■ **What you are asked to do**: Look for the word "computer" in the records, and copy each line where it appears.

■ **Data listing**:

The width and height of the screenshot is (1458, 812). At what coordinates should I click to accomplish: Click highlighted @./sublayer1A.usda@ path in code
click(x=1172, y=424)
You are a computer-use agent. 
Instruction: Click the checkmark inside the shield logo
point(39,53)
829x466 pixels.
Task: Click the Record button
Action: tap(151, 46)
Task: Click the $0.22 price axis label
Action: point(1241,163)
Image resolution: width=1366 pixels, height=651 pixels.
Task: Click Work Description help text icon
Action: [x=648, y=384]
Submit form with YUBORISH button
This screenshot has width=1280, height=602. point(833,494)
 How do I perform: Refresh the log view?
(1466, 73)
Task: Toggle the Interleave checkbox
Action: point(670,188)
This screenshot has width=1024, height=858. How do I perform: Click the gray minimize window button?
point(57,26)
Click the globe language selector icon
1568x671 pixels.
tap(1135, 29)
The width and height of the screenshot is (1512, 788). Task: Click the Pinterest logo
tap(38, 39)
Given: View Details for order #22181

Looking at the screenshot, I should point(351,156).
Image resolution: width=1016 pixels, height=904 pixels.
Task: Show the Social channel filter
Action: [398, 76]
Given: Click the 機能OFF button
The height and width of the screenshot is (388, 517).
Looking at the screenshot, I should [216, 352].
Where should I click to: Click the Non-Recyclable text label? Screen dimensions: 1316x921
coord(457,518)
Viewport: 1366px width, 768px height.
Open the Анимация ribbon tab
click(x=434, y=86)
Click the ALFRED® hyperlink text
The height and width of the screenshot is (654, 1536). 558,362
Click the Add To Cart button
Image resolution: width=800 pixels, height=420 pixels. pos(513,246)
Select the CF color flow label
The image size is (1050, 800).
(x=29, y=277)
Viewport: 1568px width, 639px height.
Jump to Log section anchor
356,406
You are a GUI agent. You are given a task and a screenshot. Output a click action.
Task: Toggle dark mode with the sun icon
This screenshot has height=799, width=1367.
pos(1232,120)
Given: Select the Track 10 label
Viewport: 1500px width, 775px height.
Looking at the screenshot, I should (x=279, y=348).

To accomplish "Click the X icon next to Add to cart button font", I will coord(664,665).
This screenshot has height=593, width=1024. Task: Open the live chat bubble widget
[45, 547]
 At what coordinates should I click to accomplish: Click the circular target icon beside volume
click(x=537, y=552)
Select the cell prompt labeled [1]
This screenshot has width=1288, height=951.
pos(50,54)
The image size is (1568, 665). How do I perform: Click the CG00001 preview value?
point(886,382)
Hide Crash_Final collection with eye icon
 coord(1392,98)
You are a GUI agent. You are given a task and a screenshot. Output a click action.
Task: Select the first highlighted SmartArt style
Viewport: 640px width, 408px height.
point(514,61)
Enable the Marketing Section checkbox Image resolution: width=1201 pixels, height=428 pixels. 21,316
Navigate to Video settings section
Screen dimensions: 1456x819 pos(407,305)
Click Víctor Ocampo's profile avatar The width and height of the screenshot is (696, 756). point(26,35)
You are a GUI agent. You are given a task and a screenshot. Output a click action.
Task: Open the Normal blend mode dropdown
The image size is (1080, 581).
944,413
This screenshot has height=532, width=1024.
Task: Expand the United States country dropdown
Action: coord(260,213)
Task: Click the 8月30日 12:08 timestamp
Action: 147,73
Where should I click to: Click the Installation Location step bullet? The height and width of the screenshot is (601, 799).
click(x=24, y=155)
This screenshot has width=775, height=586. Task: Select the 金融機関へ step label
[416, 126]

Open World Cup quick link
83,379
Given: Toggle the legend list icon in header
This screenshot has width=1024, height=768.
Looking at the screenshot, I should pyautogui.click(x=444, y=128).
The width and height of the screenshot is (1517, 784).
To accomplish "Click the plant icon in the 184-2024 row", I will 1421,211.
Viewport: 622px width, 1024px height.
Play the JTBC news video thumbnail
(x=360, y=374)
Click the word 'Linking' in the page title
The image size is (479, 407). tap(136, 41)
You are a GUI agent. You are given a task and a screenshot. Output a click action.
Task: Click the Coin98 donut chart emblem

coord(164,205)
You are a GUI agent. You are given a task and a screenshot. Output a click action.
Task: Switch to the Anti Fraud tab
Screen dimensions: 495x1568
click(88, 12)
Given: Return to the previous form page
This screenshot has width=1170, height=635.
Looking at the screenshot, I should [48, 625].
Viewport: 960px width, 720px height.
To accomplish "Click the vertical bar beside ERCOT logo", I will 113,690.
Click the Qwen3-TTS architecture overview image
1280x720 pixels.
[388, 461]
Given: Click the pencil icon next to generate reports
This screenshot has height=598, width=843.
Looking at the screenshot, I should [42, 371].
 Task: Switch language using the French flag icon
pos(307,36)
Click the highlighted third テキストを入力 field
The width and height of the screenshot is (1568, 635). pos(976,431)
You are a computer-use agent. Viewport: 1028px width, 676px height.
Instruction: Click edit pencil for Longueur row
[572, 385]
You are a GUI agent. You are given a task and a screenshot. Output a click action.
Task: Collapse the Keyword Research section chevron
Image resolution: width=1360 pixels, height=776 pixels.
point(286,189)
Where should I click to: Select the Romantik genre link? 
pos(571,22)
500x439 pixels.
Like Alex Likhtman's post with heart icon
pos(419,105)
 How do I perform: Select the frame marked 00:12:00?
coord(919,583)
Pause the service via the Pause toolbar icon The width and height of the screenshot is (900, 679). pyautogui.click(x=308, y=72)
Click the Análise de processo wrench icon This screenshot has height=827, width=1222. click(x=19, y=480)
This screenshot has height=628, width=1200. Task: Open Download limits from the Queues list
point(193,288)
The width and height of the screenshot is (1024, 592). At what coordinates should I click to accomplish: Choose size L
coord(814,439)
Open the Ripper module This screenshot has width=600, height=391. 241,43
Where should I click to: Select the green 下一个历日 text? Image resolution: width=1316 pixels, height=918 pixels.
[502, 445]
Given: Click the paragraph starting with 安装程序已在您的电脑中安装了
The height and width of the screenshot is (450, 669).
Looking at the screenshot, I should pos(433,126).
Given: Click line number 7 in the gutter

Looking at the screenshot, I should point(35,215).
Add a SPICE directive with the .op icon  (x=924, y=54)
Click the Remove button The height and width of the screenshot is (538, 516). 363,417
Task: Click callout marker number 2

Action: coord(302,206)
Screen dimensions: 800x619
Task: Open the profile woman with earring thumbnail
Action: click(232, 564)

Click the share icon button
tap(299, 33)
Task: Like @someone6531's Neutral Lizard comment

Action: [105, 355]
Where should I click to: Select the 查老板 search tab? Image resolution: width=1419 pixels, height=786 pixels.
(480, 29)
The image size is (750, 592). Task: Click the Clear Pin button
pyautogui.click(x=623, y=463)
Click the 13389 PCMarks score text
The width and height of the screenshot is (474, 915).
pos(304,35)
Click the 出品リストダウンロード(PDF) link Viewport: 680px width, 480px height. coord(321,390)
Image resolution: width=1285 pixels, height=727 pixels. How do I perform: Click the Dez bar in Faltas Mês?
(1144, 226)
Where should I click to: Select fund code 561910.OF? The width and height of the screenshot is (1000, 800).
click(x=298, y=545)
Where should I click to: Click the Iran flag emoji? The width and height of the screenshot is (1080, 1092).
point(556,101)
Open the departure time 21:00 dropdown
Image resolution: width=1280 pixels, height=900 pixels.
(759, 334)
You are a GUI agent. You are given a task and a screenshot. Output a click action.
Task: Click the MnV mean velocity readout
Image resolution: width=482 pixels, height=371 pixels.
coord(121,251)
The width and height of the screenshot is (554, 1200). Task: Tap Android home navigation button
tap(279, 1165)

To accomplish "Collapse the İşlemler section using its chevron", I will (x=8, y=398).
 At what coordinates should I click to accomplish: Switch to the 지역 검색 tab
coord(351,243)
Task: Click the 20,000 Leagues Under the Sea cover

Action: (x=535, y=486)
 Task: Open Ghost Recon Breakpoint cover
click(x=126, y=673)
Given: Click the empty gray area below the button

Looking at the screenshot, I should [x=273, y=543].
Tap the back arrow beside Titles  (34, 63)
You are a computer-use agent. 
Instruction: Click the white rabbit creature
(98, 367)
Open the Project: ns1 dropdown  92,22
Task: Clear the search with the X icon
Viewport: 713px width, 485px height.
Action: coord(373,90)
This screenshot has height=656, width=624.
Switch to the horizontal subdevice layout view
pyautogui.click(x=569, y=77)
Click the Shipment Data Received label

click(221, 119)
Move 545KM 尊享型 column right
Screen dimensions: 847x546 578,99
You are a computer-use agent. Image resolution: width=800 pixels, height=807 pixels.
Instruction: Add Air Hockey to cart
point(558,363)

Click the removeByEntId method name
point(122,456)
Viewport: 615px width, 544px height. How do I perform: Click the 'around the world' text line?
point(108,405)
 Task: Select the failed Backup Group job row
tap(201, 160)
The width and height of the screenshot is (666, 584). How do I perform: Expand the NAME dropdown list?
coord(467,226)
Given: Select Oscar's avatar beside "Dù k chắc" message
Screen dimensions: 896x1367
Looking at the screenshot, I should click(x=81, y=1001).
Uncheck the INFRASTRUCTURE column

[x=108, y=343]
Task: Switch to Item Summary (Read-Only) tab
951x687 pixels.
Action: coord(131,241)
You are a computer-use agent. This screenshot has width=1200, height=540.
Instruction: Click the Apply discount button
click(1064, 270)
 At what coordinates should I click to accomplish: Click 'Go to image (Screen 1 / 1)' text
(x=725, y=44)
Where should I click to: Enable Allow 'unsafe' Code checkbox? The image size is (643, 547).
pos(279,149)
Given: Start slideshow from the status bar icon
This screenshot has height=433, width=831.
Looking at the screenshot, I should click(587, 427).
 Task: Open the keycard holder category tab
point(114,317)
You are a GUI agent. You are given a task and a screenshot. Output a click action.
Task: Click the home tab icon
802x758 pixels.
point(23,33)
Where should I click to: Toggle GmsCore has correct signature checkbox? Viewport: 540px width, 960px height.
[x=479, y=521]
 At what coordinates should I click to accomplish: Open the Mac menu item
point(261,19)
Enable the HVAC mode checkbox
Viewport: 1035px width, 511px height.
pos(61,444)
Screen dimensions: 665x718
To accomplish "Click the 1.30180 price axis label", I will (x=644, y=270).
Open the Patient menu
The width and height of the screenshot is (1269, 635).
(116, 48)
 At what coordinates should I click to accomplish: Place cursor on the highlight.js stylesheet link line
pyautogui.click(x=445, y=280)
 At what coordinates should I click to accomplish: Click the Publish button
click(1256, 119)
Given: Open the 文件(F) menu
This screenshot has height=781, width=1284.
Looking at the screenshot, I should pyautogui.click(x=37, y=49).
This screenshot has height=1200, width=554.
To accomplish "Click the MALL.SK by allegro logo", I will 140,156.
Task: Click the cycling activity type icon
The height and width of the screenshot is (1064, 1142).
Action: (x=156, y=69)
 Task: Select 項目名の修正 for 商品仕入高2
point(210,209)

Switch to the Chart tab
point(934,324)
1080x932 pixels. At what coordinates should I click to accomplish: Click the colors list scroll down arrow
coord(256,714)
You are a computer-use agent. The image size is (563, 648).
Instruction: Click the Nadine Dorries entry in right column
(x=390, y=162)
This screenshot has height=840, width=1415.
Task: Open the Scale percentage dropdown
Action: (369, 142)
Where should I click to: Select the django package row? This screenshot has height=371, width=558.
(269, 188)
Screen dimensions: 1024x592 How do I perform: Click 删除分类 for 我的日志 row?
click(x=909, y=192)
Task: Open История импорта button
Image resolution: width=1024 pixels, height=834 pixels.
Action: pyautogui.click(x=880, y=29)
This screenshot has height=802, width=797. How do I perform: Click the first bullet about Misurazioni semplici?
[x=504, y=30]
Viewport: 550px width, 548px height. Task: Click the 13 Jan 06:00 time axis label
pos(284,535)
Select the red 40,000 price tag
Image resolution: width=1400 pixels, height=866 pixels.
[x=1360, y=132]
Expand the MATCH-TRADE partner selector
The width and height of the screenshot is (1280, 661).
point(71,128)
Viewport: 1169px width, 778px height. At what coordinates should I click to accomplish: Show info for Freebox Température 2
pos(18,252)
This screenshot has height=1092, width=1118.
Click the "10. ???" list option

■ **Solution to the exercise**:
You are a computer-use agent. 
You are a computer-use agent. Viewport: 1028px width, 676px height.
You are a computer-use agent. 
You are a computer-use agent. Image resolution: width=800 pixels, height=807 pixels.
You are a computer-use agent. This screenshot has width=1200, height=540.
You are a computer-use agent. The image size is (563, 648).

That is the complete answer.